My husband and I recently celebrated two years of marriage. Yes, that’s not a long time compared to some, however God has taught me a lot.

Let me just say this upfront – life doesn’t get easier when you get married.

I’m sorry single friends…life doesn’t magically get easier with a man by your side (even if he’s amazing).

After marriage, I realized how truly selfish and sinful I can be.

I used to think it was extremely odd when I heard about people divorcing after two years. Then I got married and realized how selfishness can easily lead down a devastating road.

As I allowed “my personal rights” to interfere with my marriage, suddenly those divorce statistics made sense to me.

Selfishness kills beautiful relationships. Holding on to “personal rights” destroys marital unity.

Another area I saw my selfishness and “personal rights” come into play was in my living arrangements.

I would have LOVED a house to call home and the security that home ownership brings. This might not be a big deal to some, but I was pretty upset that my need for a house wasn’t being met.

And sadly, I blamed my husband for this inconvenience.

I would get really mad when I didn’t see any fruit from my “I’m pouring my heart out to you, do something” sessions. And…that would inevitably end with me shutting down and being extremely unhappy.

Please know that my husband is very sensitive to my needs.

So for me to have even entertained the thought of divorce was very scary, and very eye opening for me. Praise the Lord that Jesus is ever-present to catch us. He helped me fight those selfish thoughts.

Am I cured? No. I will have to fight this battle everyday. My husband can’t meet all of my needs.

Over the past few years, I have learned that marriage can’t make me happy. My husband can’t make me totally happy. Only God can.

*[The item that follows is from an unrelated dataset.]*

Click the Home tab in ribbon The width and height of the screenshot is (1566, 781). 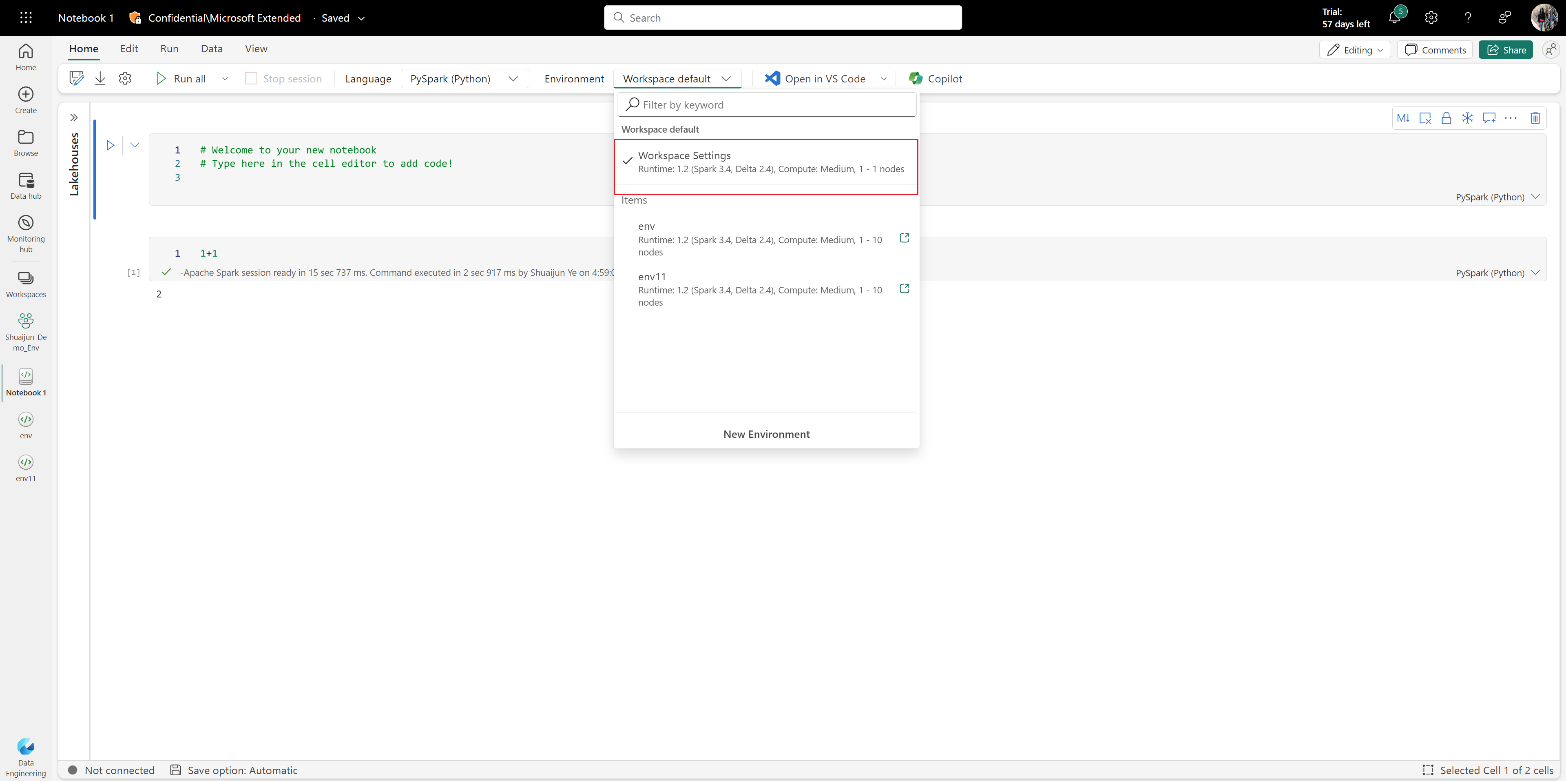click(x=82, y=47)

I have learned the very hard lesson that selfishness doesn’t get you what you want. Not ultimately.

The more I focused on my life the less I became focused on God. The more I focused on my “rights” the less happy I became in my marriage.

In the end, I lost focused on the most important thing…

I lost focus on the fact that my life isn’t about me! It’s about God.

As Psalm 115:1 says, “Not to us, O LORD, not to us, but to Your name give glory because of Your lovingkindness, because of Your truth.”

So here I am now.

I would now consider myself a happily married woman. Will marriage be smooth sailing in the future? Most definitely not. However, I have learned where my hope and trust needs to be. I know that my Heavenly Father will give me His truth, through His word.

I will have to make the choice to step out in faith and remember that His way is perfect and His way will ultimately bring me amazing satisfaction.

Whether you’re in a relationship, married, or single – this lesson is for you. Total satisfaction cannot be found in any relationship or marriage. Selfishness will not bring about the results you’re hoping for.

The only way to find lasting satisfaction, is by surrendering your desires to God, and placing your entire hope in Christ alone.

I’d love to hear your thoughts on this topic below.

In what ways have you pushed for your “desires” and then ended up unsatisfied in the end?
How have you seen your selfishness ruin your satisfaction?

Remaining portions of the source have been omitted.